▸ REQUIRED WORK: In the data below, find the line containing "Given: Click the" and the line containing "You are a computer-use", then reproduce them and every line between, exactly. Omit pictures.

▸ RECORDS FOR THE EXERCISE:
◆ ◆ ◆ ◆ ◆
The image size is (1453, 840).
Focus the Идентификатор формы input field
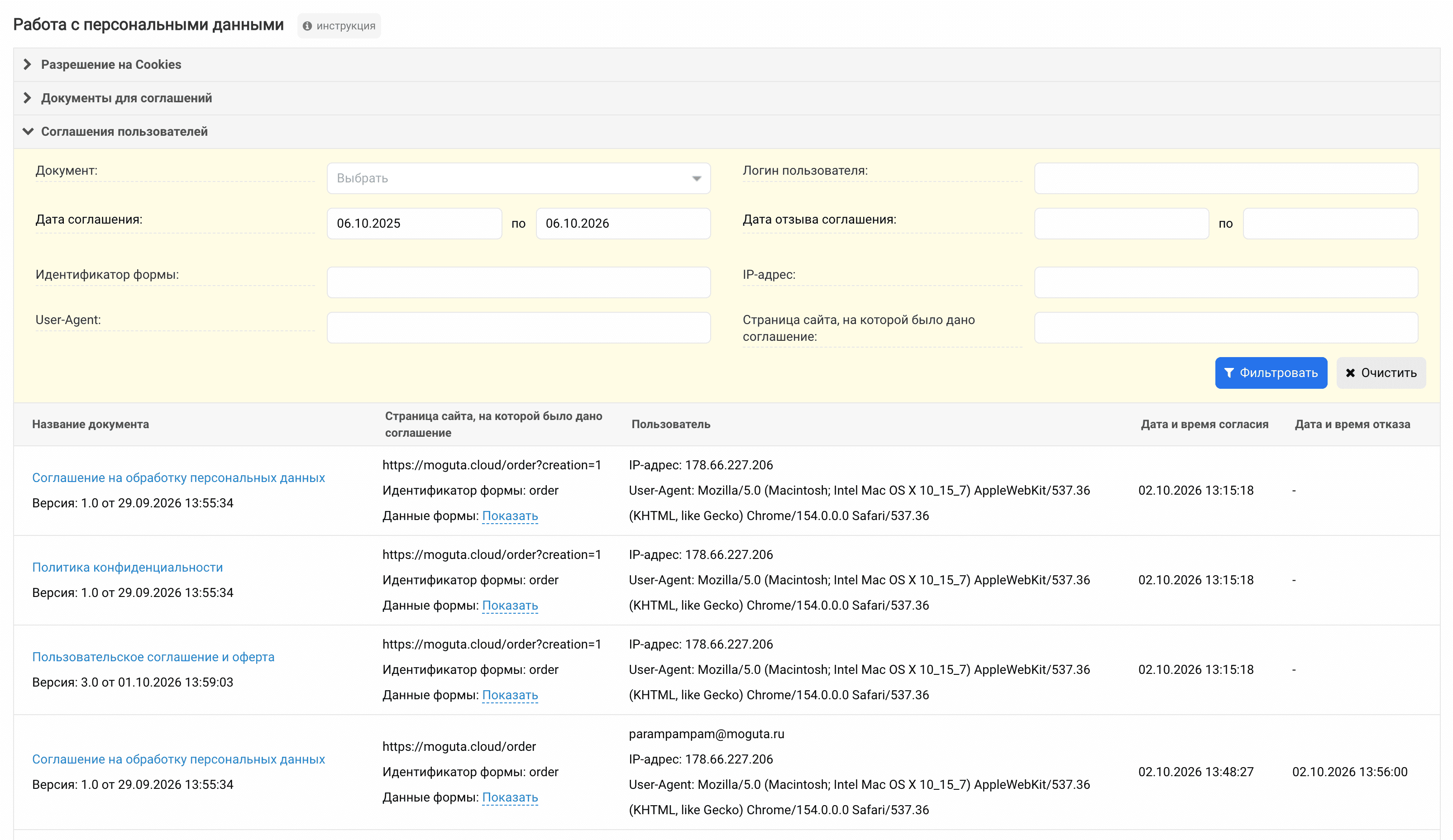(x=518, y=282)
◆ ◆ ◆ ◆ ◆
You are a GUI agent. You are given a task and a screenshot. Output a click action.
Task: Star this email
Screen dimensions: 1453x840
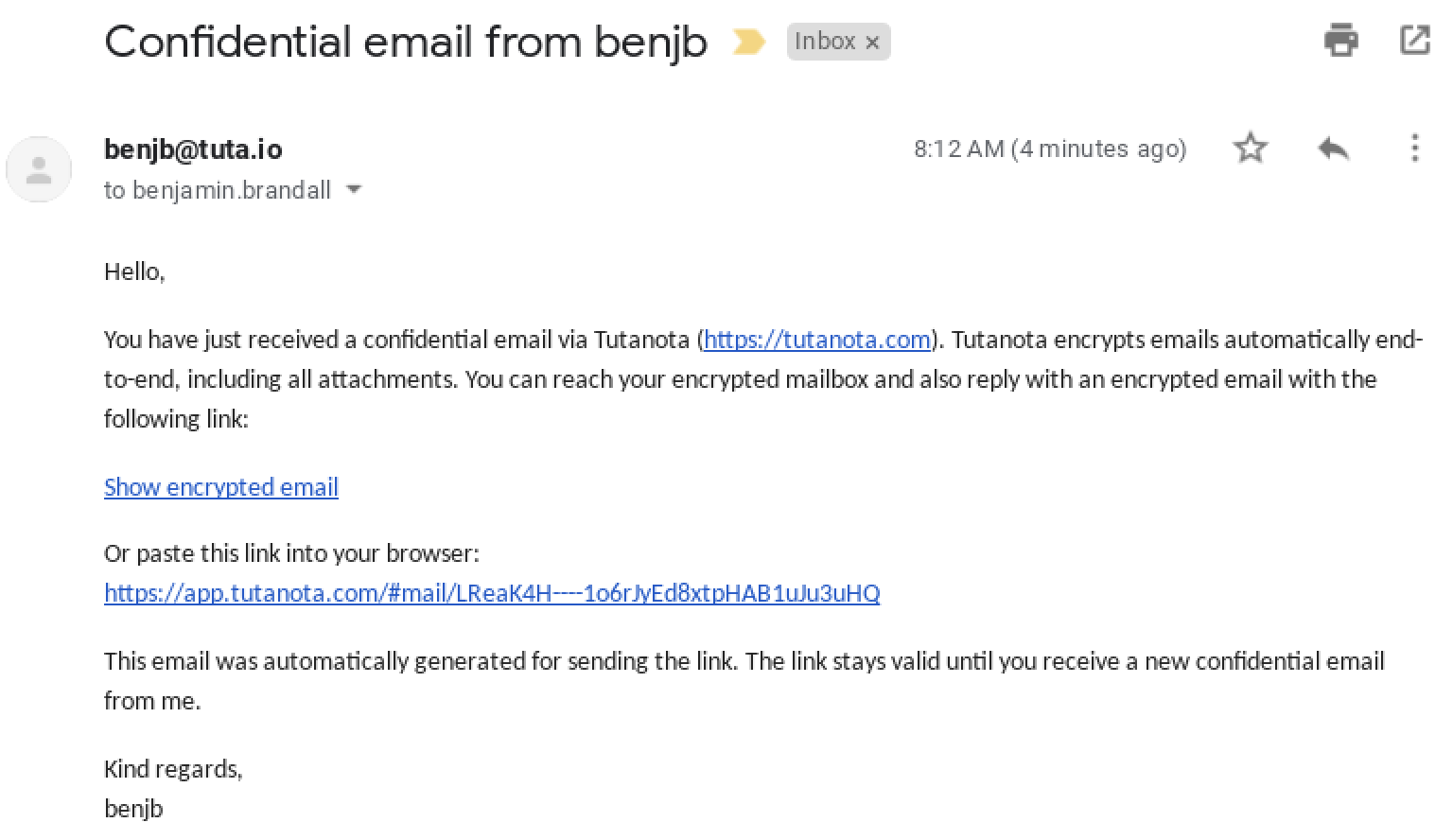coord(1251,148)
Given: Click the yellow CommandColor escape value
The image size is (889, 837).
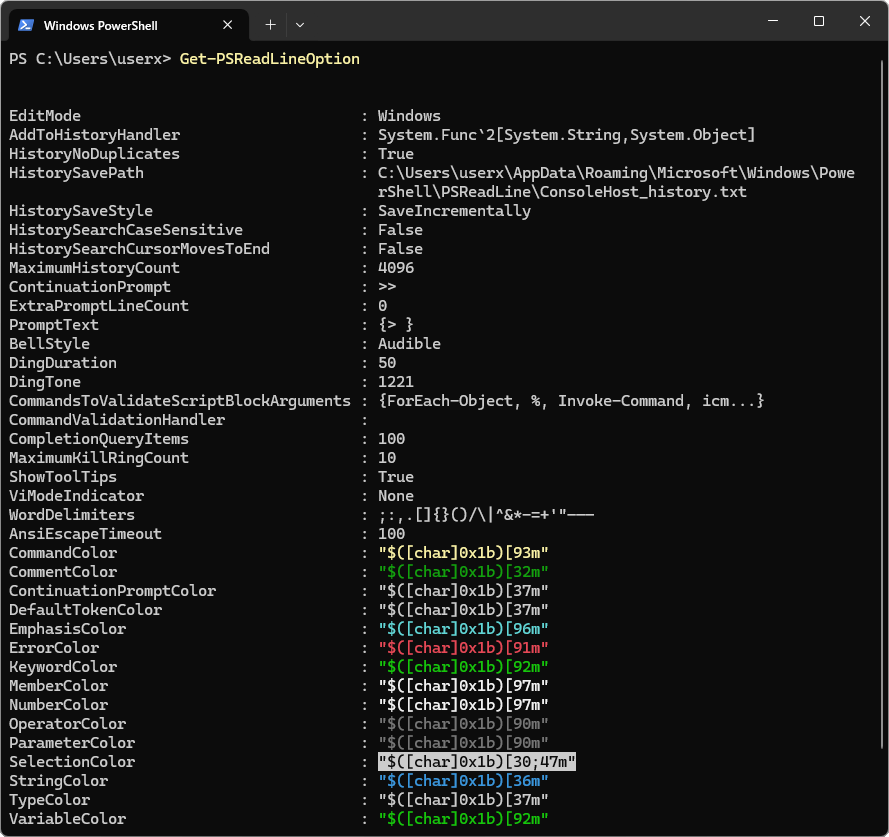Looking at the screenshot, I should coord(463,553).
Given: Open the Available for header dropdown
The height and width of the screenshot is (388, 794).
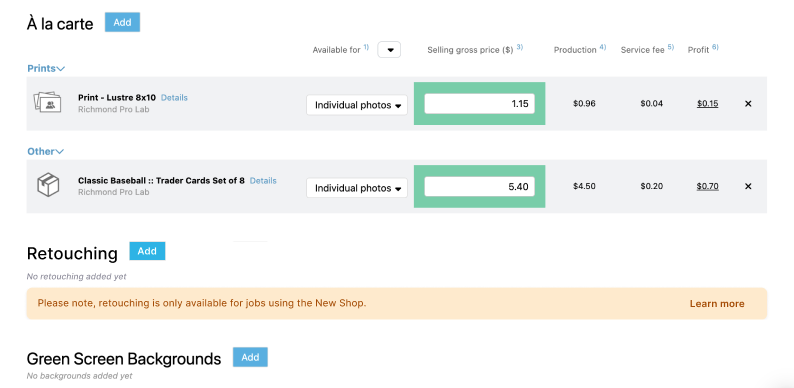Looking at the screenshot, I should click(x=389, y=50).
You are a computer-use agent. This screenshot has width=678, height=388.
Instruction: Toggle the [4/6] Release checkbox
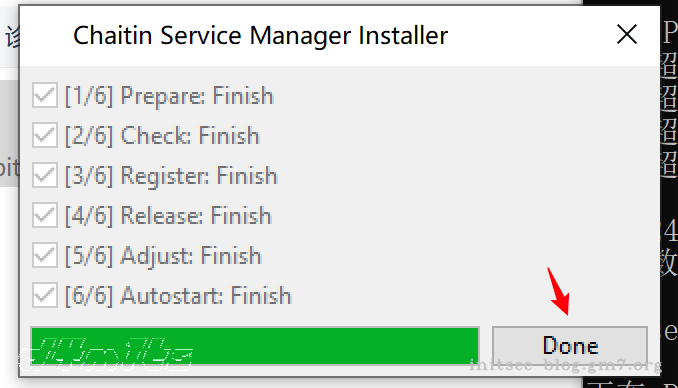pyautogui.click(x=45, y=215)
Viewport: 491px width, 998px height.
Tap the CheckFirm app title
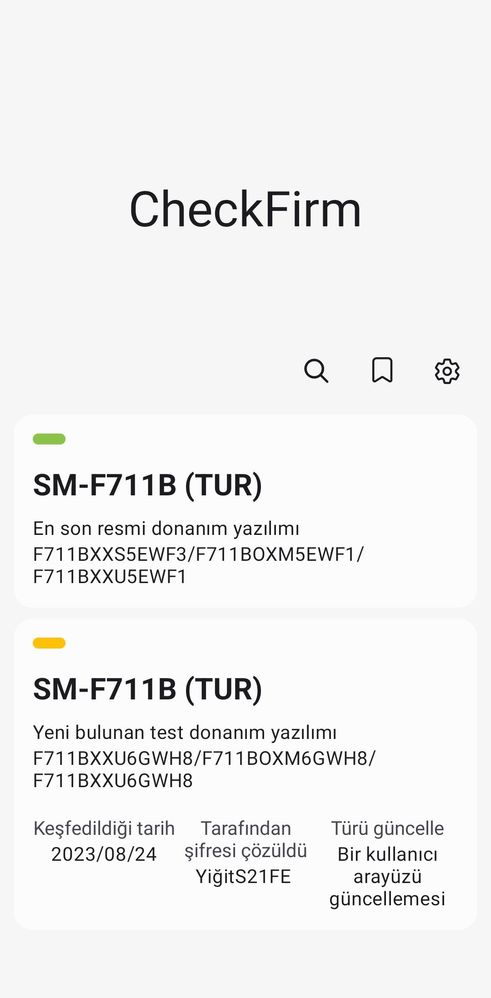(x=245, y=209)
◆ ◆ ◆ ◆ ◆
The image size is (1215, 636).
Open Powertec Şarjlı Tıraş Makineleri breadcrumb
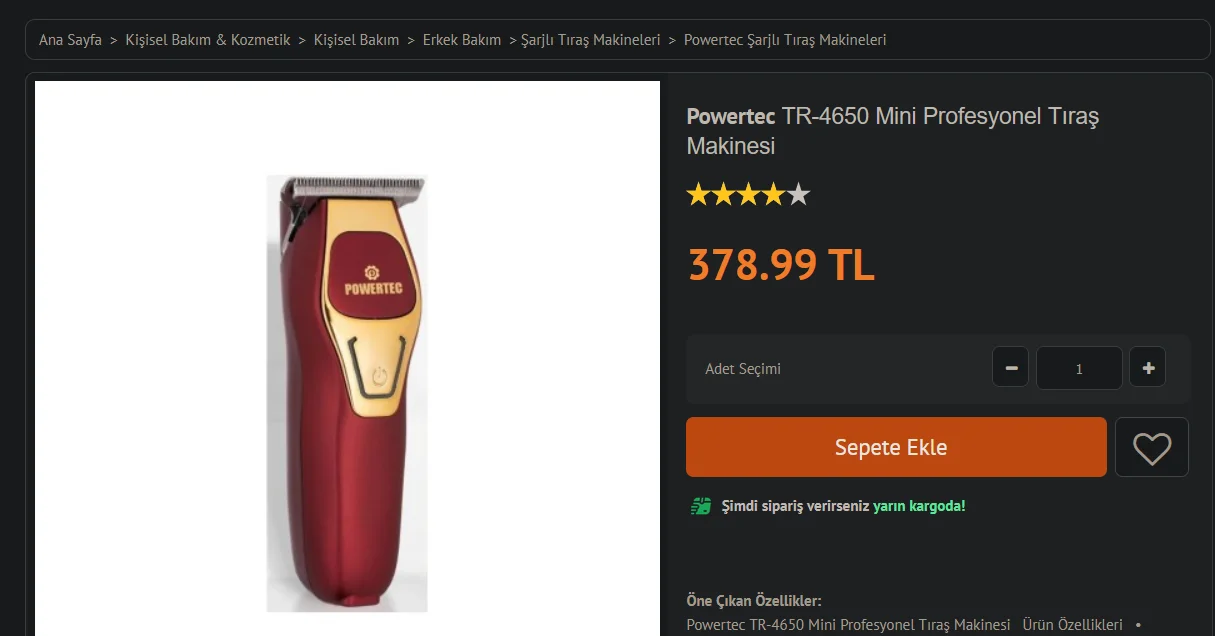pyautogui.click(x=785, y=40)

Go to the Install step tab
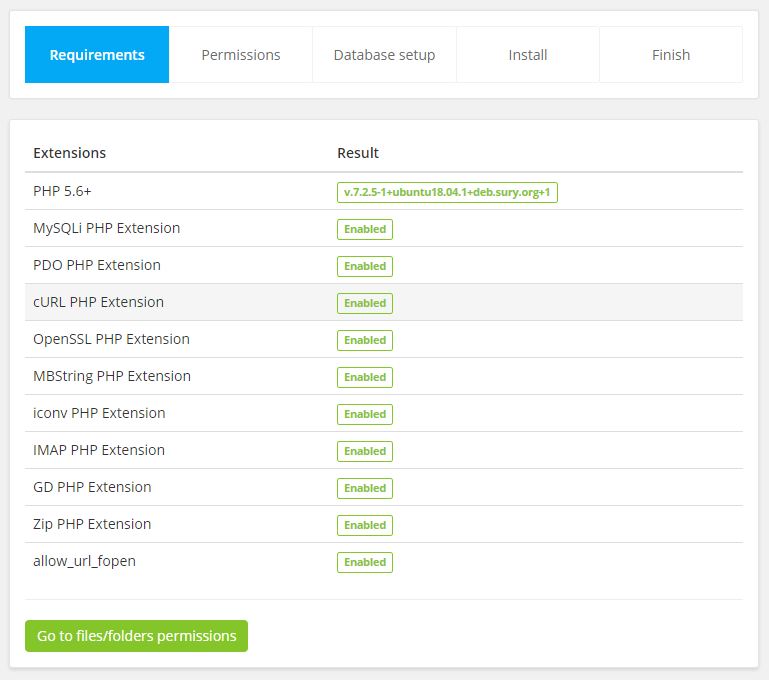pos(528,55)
◆ ◆ ◆ ◆ ◆
▸ SOLUTION BELOW:
Given: Click the yellow CommandColor escape value
The image size is (889, 837).
Looking at the screenshot, I should coord(463,553).
Given: Open the Available for header dropdown
The height and width of the screenshot is (388, 794).
Looking at the screenshot, I should click(x=389, y=50).
You are a computer-use agent. This screenshot has width=678, height=388.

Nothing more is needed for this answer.